添加图片注释，不超过 140 字（可选）

符合前面所说的自定义插件由主程序控制加载时机。所以python 官方库importlib.metadata提供了环境内所有入口点的识别功能（entry_points 函数），然后 vllm 自行控制（按需）在什么位置去识别入口点并加载注册的插件。

EngineCore

看截图有这么多load_general_plugins()被调用的地方，因为vllm.general_plugins不仅可以注册新模型结构，也可以用来做其他事。
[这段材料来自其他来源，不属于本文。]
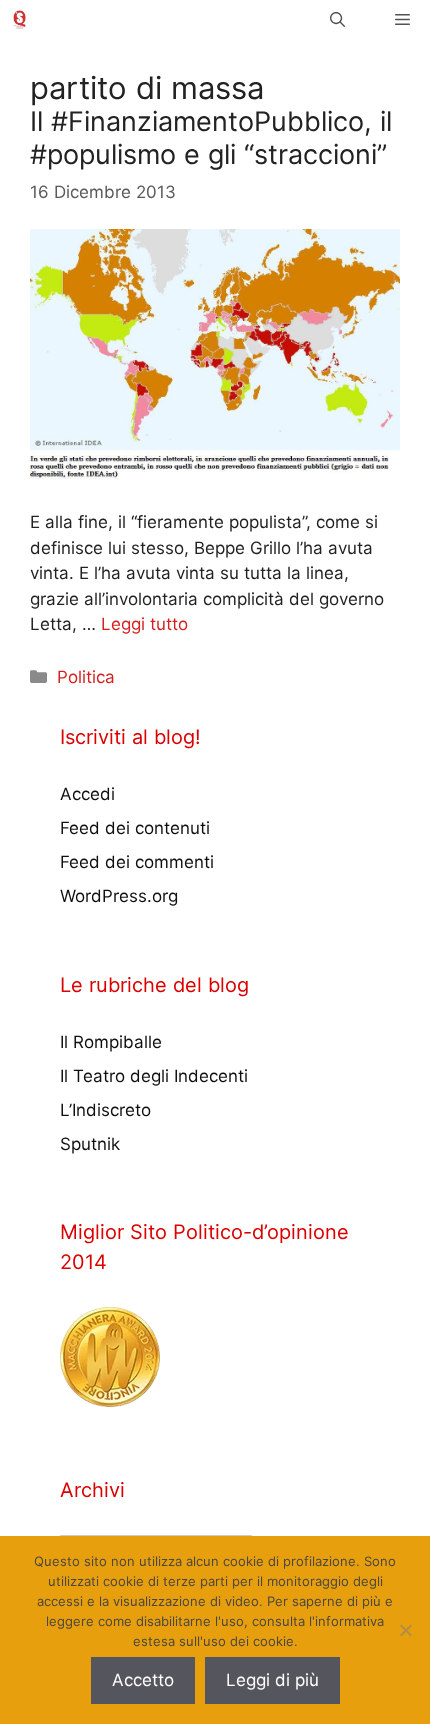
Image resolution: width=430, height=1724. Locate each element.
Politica (86, 677)
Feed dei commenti (137, 862)
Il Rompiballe (111, 1042)
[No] (405, 1630)
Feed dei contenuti (135, 828)
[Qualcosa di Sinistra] (19, 19)
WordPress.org (119, 896)
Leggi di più (272, 1680)
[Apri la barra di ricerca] (337, 19)
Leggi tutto (144, 624)
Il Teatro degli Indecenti (154, 1076)
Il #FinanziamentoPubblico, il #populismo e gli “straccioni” (211, 137)
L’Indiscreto (105, 1110)
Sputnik (90, 1144)
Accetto (143, 1680)
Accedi (87, 794)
这里我们关注的点是在core.py中：

python 复制代码

class EngineCore:
    """Inner loop of vLLM's Engine."""

    def __init__(
        self,
        vllm_config: VllmConfig,
        executor_class: type[Executor],
        log_stats: bool,
        executor_fail_callback: Callable | None = None,
    ):
        # plugins need to be loaded at the engine/scheduler level too
        from vllm.plugins import load_general_plugins

        load_general_plugins()

        self.vllm_config = vllm_config
        if vllm_config.parallel_config.data_parallel_rank == 0:
            logger.info(
                "Initializing a V1 LLM engine (v%s) with config: %s",
                VLLM_VERSION,
                vllm_config,
            )

        self.log_stats = log_stats

        # Setup Model.
        self.model_executor = executor_class(vllm_config)
        ...

在vllm的EngineCore中，初始化model_executor（加载模型）之前，会调用load_general_plugins()，加载一下vllm.general_plugins注册的插件，vllm外部的新模型结构也得以被感知。